638(p)(1)(B)) is amended to read as follows:
`(B) the Director of the United States Patent and Trademark Office;
and'.
(6) Section 12 of the Act of February 14, 1903 (15 U.S.C. 1511) is
amended by striking `(d) PATENT AND TRADEMARK OFFICE;' and
redesignating
subsections (a) through (g) as paragraphs (1) through (6), respectively.
(7) Section 19 of the Tennessee Valley Authority Act of 1933 (16 U.S.C.
831r) is amended--
(A) by striking `Patent Office of the United States' and inserting
`United States Patent and Trademark Office'; and
(B) by striking `Commissioner of Patents' and inserting `Director of
the United States Patent and Trademark Office'.

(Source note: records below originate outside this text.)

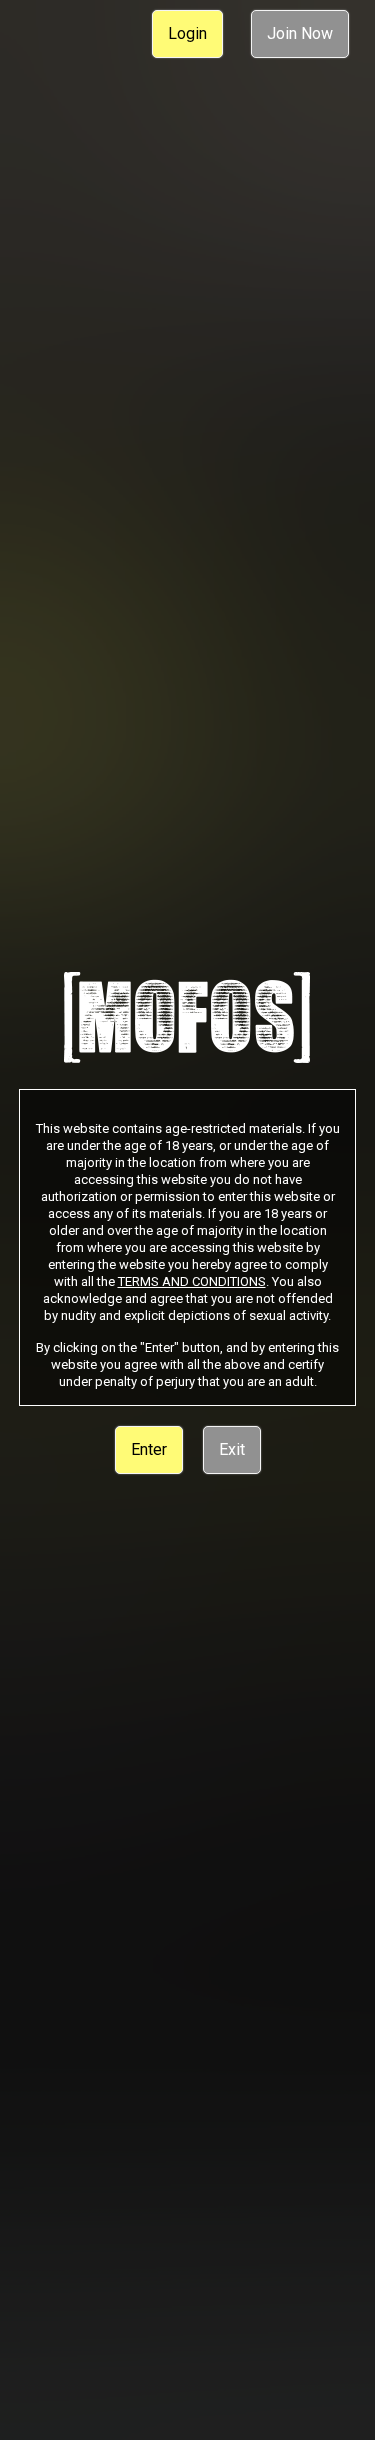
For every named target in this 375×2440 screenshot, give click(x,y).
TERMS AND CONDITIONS (192, 1281)
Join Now (300, 33)
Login (187, 33)
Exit (232, 1449)
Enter (149, 1449)
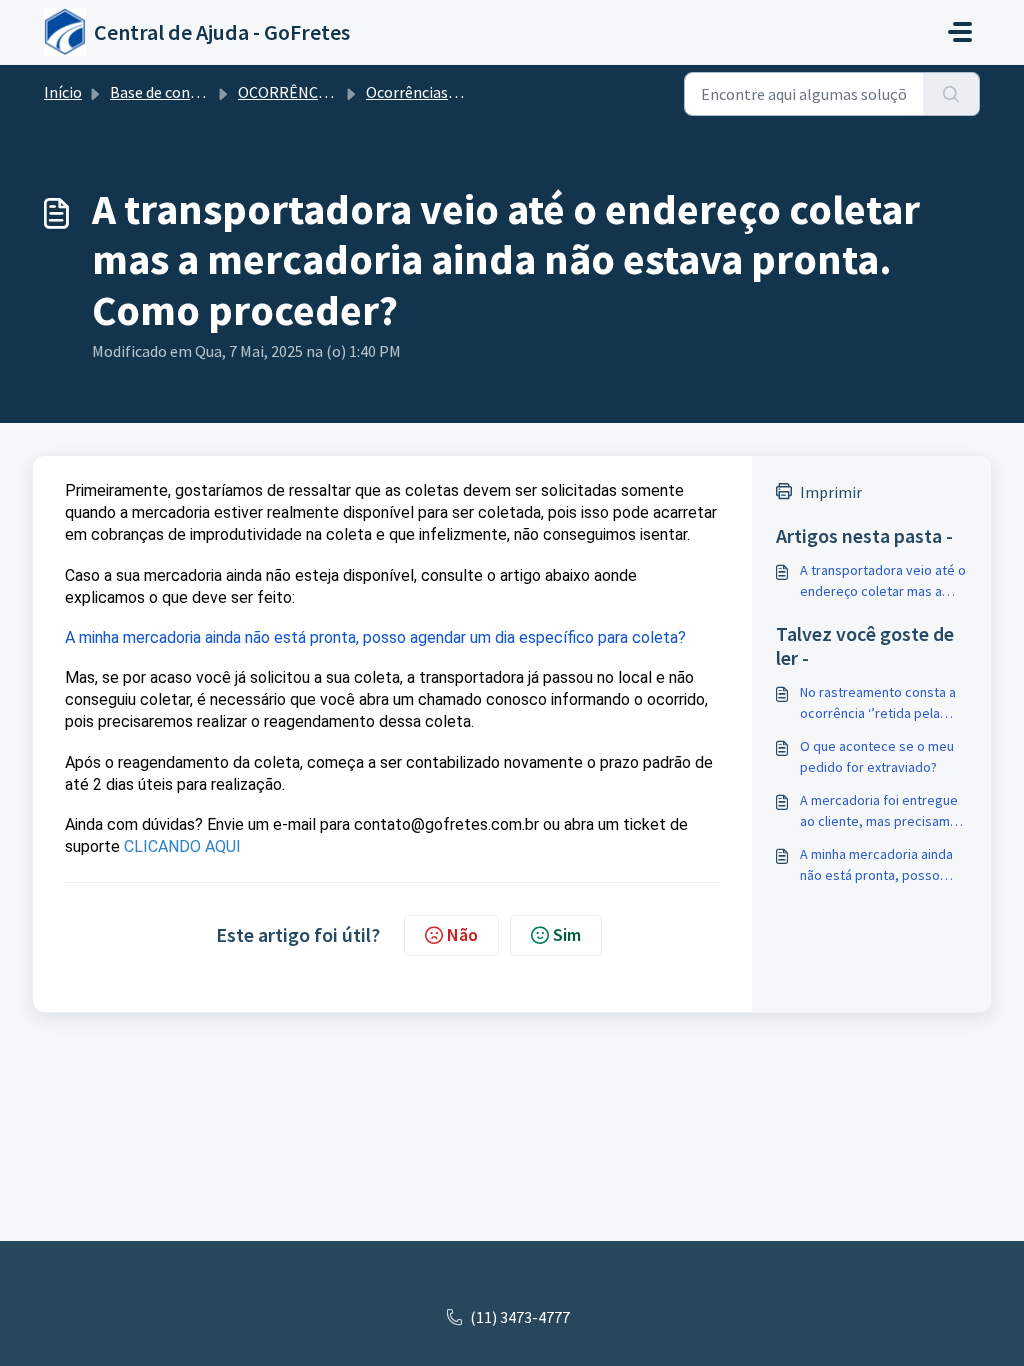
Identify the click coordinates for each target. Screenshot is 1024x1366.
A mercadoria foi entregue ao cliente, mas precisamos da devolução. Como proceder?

(8) Section 182(b)(2)(A) of the Trade Act of 1974 (19 U.S.C.
2242(b)(2)(A)) is amended by striking `Commissioner of Patents and
Trademarks' and inserting `Director of the United States Patent and
Trademark Office'.
(9) Section 302(b)(2)(D) of the Trade Act of 1974 (19 U.S.C.
2412(b)(2)(D)) is amended by striking `Commissioner of Patents and
Trademarks' and inserting `Director of the United States Patent and
Trademark Office'.
(10) The Act of April 12, 1892 (27 Stat. 395; 20 U.S.C.